Het westerse liberalisme raakt in diskrediet. Radicaal rechtse kachten winnen terrein binnen het Atlantisch Bondgenootschap, ook in de twee bolwerken van het verzet tegen het fascisme in de Tweede Wereldoorlog: de VS en het Verenigd Koninkrijk. De poging om de internationale orde na de Koude Oorlog nieuw leven in te blazen is jammerlijk mislukt. Die mislukking is niet het gevolg van de opkomst van extreemrechts. Die vond in feite pas plaats na de mislukking die het resultaat is van de inconsistentie en de hegemoniale arrogantie van de herauten van het liberalisme zelf. Hun maatschappelijke ordening is mislukt. De westerse goedkeuring van deze genocide is de laatste nagel aan de liberale doodskist. De belofte van 1945 (hernieuwd in 1990) om de wettelijkheid te herstellen is – onherstelbaar – op niets uitgelopen.

Vertaling door Jan Reyniers van artikel uit Le Monde Diplomatique, juni 2025.

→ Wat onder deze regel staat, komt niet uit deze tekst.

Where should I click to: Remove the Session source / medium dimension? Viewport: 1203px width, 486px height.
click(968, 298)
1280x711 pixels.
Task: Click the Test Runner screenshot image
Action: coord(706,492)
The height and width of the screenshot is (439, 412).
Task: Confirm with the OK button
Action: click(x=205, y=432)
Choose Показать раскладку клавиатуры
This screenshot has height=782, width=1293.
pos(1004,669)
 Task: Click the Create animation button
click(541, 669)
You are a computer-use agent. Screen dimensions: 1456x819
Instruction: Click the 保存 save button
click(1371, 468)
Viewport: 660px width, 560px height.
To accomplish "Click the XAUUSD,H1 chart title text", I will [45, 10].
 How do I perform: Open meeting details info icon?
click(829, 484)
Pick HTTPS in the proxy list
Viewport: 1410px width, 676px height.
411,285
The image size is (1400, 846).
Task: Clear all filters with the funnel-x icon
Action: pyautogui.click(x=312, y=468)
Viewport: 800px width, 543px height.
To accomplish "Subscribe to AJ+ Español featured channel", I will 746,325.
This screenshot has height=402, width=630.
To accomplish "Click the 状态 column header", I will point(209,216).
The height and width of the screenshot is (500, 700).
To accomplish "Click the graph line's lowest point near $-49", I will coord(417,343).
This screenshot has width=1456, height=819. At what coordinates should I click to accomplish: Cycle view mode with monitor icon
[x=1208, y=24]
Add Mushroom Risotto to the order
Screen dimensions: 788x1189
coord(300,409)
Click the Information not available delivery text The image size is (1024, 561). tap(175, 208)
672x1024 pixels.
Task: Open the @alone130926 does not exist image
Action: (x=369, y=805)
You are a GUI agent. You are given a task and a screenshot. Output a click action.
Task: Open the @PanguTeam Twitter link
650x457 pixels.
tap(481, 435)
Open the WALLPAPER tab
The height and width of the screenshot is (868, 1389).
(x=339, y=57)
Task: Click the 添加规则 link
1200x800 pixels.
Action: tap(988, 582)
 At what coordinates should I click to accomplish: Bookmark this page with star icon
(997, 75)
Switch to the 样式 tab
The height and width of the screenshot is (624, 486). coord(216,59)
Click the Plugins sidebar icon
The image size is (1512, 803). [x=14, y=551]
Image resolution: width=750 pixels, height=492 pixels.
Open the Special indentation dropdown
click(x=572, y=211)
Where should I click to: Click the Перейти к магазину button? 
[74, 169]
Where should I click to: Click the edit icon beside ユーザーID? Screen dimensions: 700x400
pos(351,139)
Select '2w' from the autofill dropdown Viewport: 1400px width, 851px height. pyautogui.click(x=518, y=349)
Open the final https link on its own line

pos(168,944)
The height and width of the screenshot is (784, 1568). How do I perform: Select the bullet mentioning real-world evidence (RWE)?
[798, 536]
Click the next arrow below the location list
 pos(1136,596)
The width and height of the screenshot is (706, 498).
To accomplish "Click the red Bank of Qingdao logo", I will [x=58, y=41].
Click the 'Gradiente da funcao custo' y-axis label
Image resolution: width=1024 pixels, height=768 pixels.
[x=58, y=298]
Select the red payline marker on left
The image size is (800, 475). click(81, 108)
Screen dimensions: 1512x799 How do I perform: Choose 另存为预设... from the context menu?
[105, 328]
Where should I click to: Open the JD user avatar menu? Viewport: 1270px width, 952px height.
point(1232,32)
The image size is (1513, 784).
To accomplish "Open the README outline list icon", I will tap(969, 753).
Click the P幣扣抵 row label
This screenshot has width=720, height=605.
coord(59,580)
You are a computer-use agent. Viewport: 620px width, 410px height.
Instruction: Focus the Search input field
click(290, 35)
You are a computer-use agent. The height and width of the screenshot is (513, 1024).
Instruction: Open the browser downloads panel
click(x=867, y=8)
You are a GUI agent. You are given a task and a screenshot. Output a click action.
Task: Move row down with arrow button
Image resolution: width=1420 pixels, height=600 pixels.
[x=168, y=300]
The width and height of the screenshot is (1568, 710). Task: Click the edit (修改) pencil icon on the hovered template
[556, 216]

[1] Noot van de vertaler: Met ‘tweeledige consensus’ bedoelt men dat beide grote VS-partijen, zowel Democraten als Republikeinen het roerend eens waren/zijn over de fundamentele uitgangspunten ten aanzien van het Israëlisch-Palestijns conflict.

Footnotes

  1. Jeremy Sharon, “Smotrich says Gaza to be “totally destroyed”, population “concentrated” in small area”, 6 mei 2025.
  2. Zie hierover Alain Gresh, “Israël-Palestine, un plan de guerre”, Le Monde diplomatique, maart 2020.
  3. Michelle Goldberg, “Trump’s Gaza deal : War crimes in exchange for beachfront property”, The New York Times, 7 februari 2025.
  4. Yagil Levy, “An army’s morality is measured by a single factor. The IDF has failed this test ”, Haaretz, Tel Aviv, 12 december 2024.
  5. Zie “Les États-Unis à la rescousse ”, Manière de voir, nr. 193, “Israël, Palestine, une terre à vif”, februari-maart 2024.
  6. Peter Beinart, “Joe Biden’s alarming record on Israel ”, Jewish Currents, New York, 27 januari 2020.
  7. Zie Anne-Cécile Robert, “La Cour internationale de justice évoque un risque plausible de génocide à Gaza”, en Akram Belkaïd, “Israël accusé de génocide ”, Le Monde diplomatique, respectievelijk februari 2024 en januari 2025.
  8. Colleen Long, “Biden says he doesn’t know whether Israel is holding up peace deal to influence 2024 US election”, Associated Press, 4 oktober 2024; zie ook de “White House tapes”, 18 oktober 1973, Richard Nixon Presidential Library.
  9. Zie Anne-Cécile Robert, “Origines et vicissitudes du ‘droit d’ingérence’, Le Monde diplomatique, mei 2011.
  10. Zie Mathias Delori, “Poutine, les juges et la bombe ” en Benoît Bréville, “Serpillière européenne ”, Le Monde diplomatique, respectievelijk mei 2023 en december 2024.
  11. Zie Grégory Rzepski, “ Avec des amis comme ça… ” (Met zulke vrienden…), Manière de voir, nr. 199, “L’antisémitisme et ses instrumentalisations” (Antisemitisme en de instrumentalisering ervan), februari-maart 2025; zie ook Serge Halimi en Pierre Rimbert, “L’art de la diffamation politique ” (De kunst van politieke laster), Le Monde diplomatique, oktober 2024.